Fırtınada kaptanlık
ABD Başkanlığı'na hileli bir seçim ve tartışmalı bir kararla gelen George W. Bush'un başkanlığının lanetle anılacağını düşünmek için nedenler birikiyor. Dünya kamuoyunun "tarihin sonu" teziyle tanıdığı Francis Fukuyama, geçen haftaki New York Times'ın pazar dergisindeki "Yeni muhafazakârlıktan sonra" başlıklı makalesinde şöyle yazmış: "Irak Savaşı'nın başlamasının üçüncü yıldönümüne yaklaşırken tarihin gerek bu müdahaleyi, gerekse müdahalenin arkasındaki fikirleri hayırla anması pek olası değil". Bush yönetiminin politikaları, bu politikaları uygularken sergilediği tavır ABD'nin dünya sistemindeki liderliğinin meşruiyetinin aşınmasına yol açtı. Ebu Greyb, Guantanamo zindanı, dünyanın çeşitli yerlerindeki işkence merkezleri bu ülkenin insan hakları ve hukukun üstünlüğü gibi konulardaki ahlâki zeminini yok etti. Belki hepsinden kötüsü, bu uygulamalara vurdumduymazlıkla devam edilmesi, ayyuka çıkan işkence rezaletlerinin sorumlularının cezalandırılmamasıydı.

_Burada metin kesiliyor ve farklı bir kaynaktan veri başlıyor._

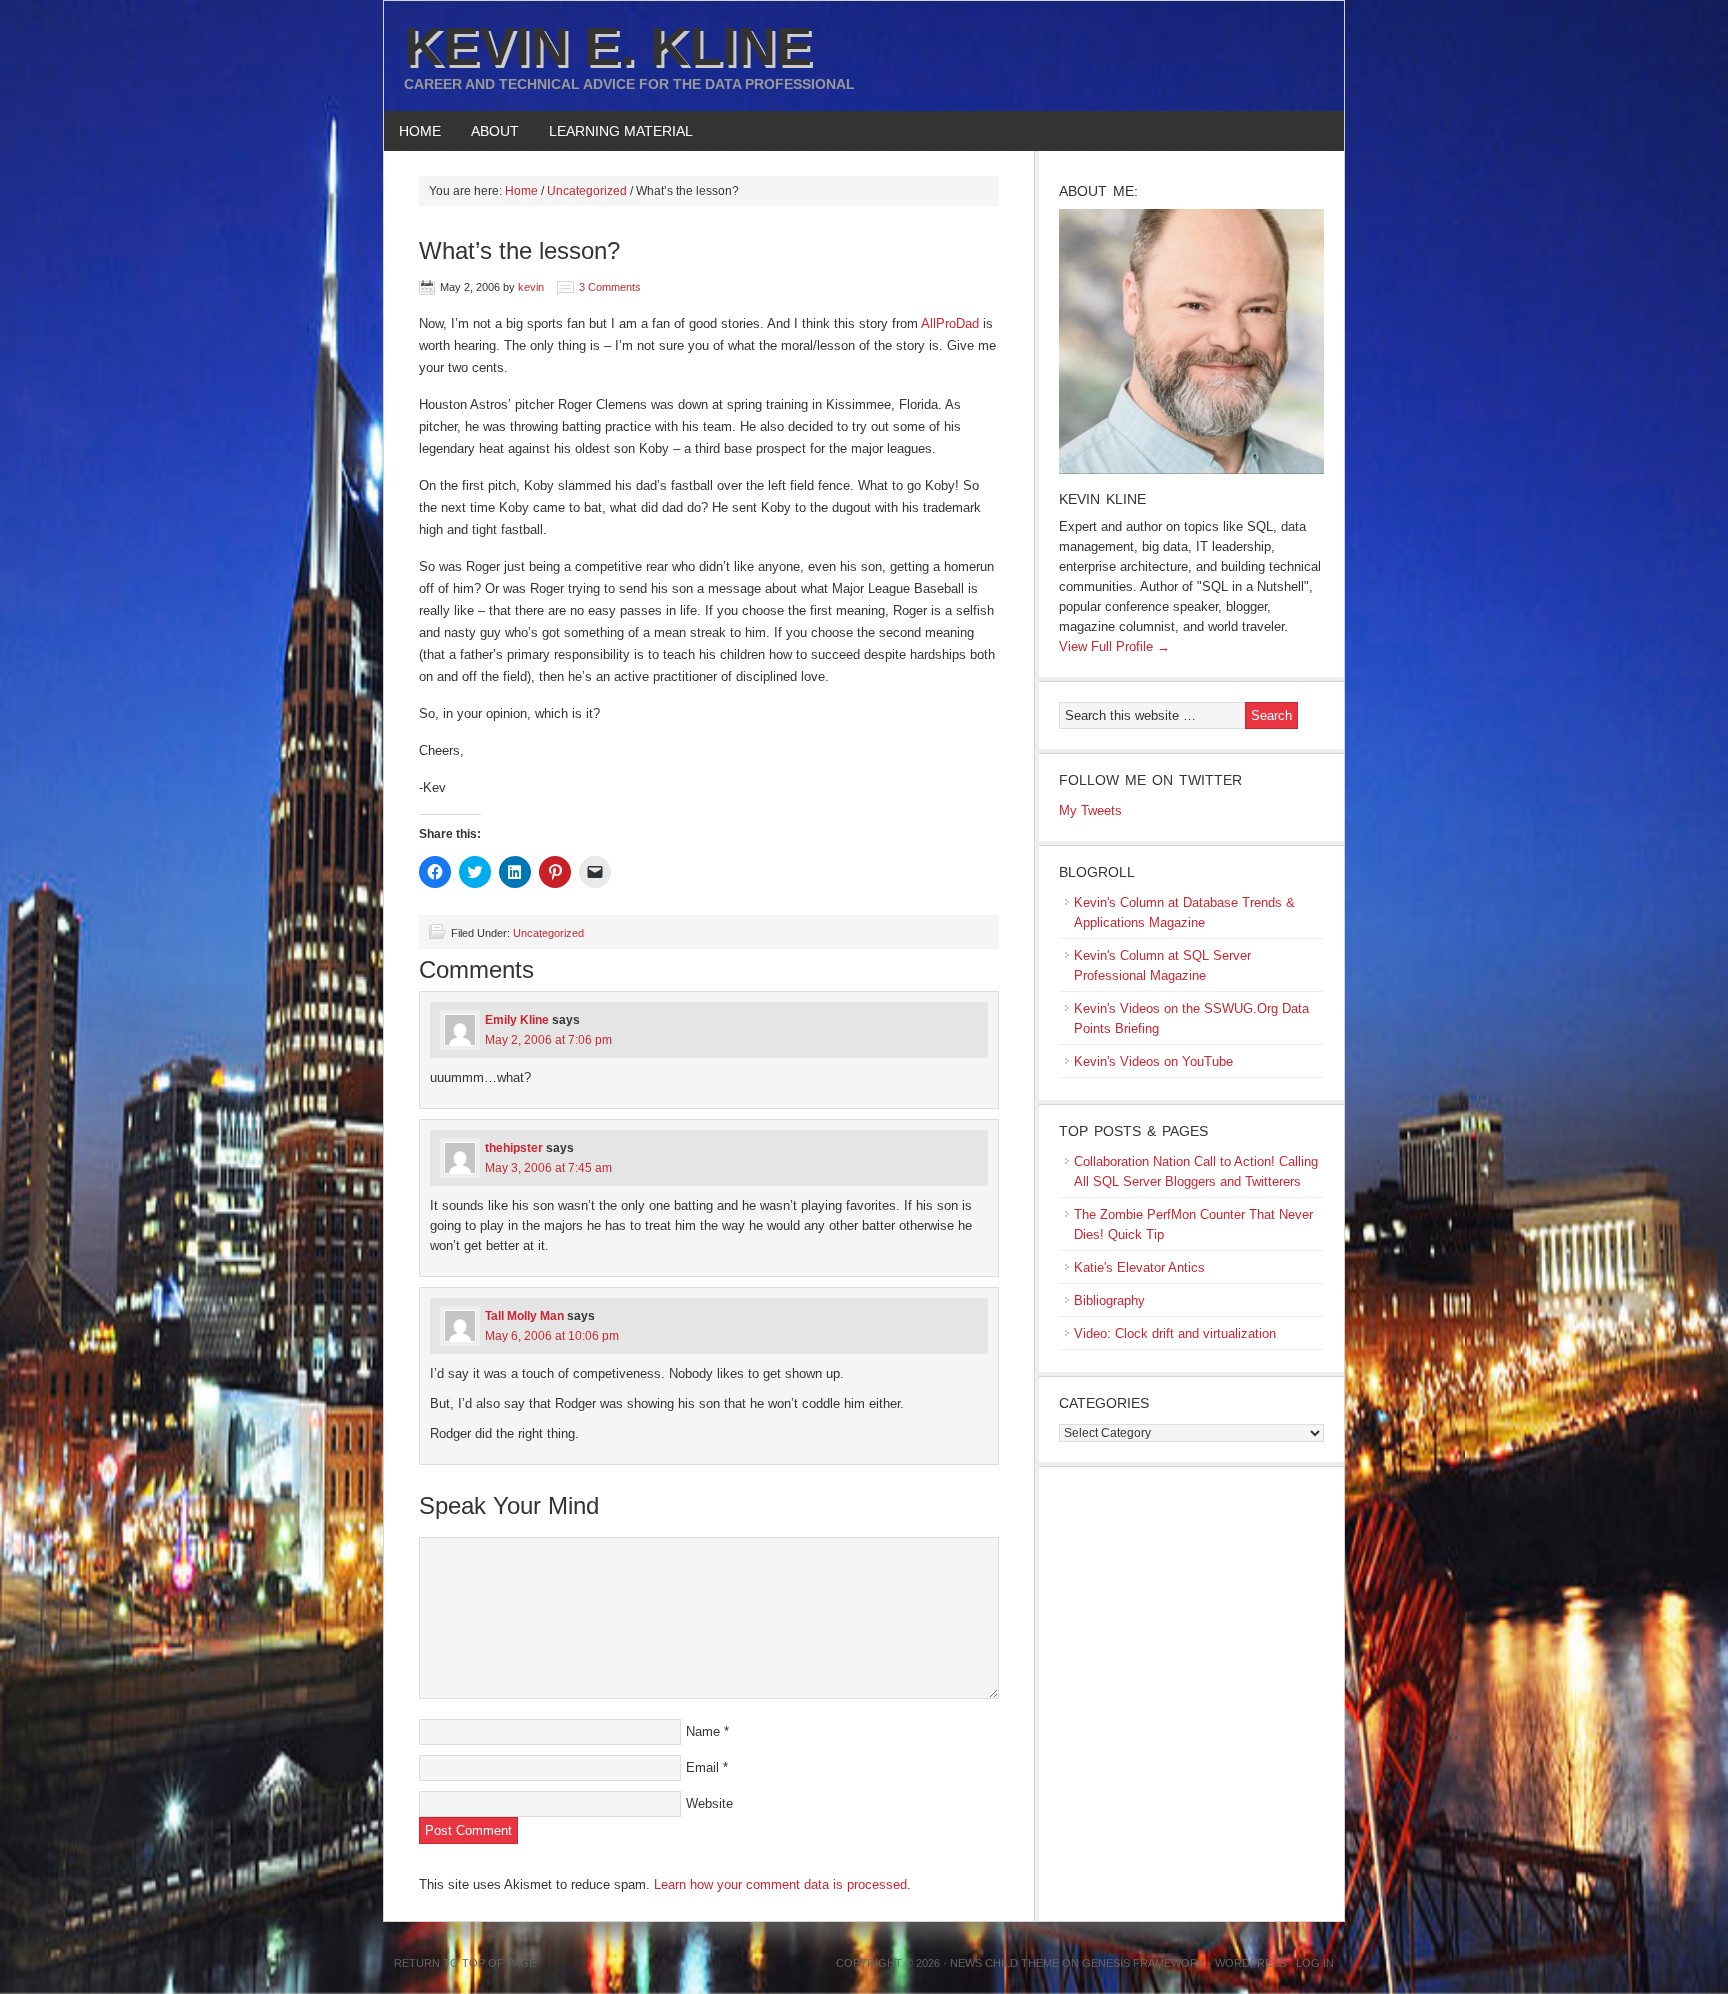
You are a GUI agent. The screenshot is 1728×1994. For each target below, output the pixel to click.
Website (709, 1803)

Müslüman Kardeşler 'birliği' ABD yönetimi, yeni-muhafazakârların Ortadoğu'yu yeniden şekillendirerek ABD'nin dünya hegemonyasını perçinleme politikasında da çuvalladı. Bu şekilde bir hegemon gücün işleyebileceği en büyük hatayı da işledi. Yani yalnızca yanlış politika izlemedi, bir de başarısız oldu. Kaale almadığı, küçümsediği, fikir, inanç ve çıkarlarını önemsemediği yerel güçlerin iradesi ABD'yi engelledi. Giderek daha fazla ön plana çıkarılan ancak altyapısı hazırlanmamış demokrasi boyutu ise seçim sonuçları nedeniyle ortaya en azından kısa vadede başka sorunlar çıkardı. Ortadoğu'da Şiiler'in siyasi yükselişine paralel olarak Sünni Müslüman Kardeşler hareketi ağırlığını göstermeye başladı. Şiddet odaklı Sünni radikalizmi ve El Kaide türü ulusötesi Cihadçılık yaygınlaşma zemini buldu. Bugüne kadar ulusal ölçekte hareket eden İslamcı hareketler, Müslüman Kardeşler bağı ile ulusaşırı boyut da kazanırken, Cihadçıların bu yerel hareketleri etkileme imkânları da arttı. Suriye ve İran gibi devletlerse kontrol ettikleri İslamcı grupları kendi çıkarları için kullanmaya hazır. Bu gelişmelerin ve yenimuhafazakârların ABD gücünü eriten siyasetlerinin ardından, başta Ortadoğu tüm dünya bilmediği, teorik ve ideolojik açıdan kavramaya hazır olmadığı bir durumla karşı kaşıya kaldı. ABD'nin ağırlığı ve yön verme gücü ise hâlâ önemli. Bu nedenle de eğer ülke içine kapanırsa, yaratacağı boşluğu dünya sistemi kaldıramaz.
Bir ziyaret ve sonrası Önümüzdeki aylarda Irak'ta bir iç savaşın çıkması halinde bu ülkenin parçalanması gündemde. Bu durumda Ortadoğu'daki 85 yıllık devletler düzeni de yıkılacak, sınırlar değişmeye açılacaktır. Böyle bir gelişmenin tüm olası sonuçlarını kestirmek mümkün değil. Kesin olan, Türkiye gibi bir ülkenin bölgedeki gelişmeleri ve önündeki seçenekleri her türlü olasılığa açık, tabulara saplanmadan değerlendirmesi gerektiği. Meşal ziyareti ardından kamuoyunda yapılan tartışmalarda kendini gösteren cehalet ve ideolojik körlük ise bunun kolay olmayacağını gösteriyor. Mehmet Ali Bayar'ın dünkü Radikal gazetesinde yazdığı gibi "en vahimi devletinizin kurumları arasında hemen her hassas dış politika konusunda asgari mutabakat ve eylem birliği sağlanamıyorken dış politikanızı 'Müslüman kardeşler' romantizmine indirgeyemezsiniz". İşte bu nedenle Dışişleri Bakanı, ziyaretin çeşitli boyutlarını eleştirenlere kızacağına, ne dediklerini anlamaya çalışsaydı kendi işi de kolaylaşmış olurdu.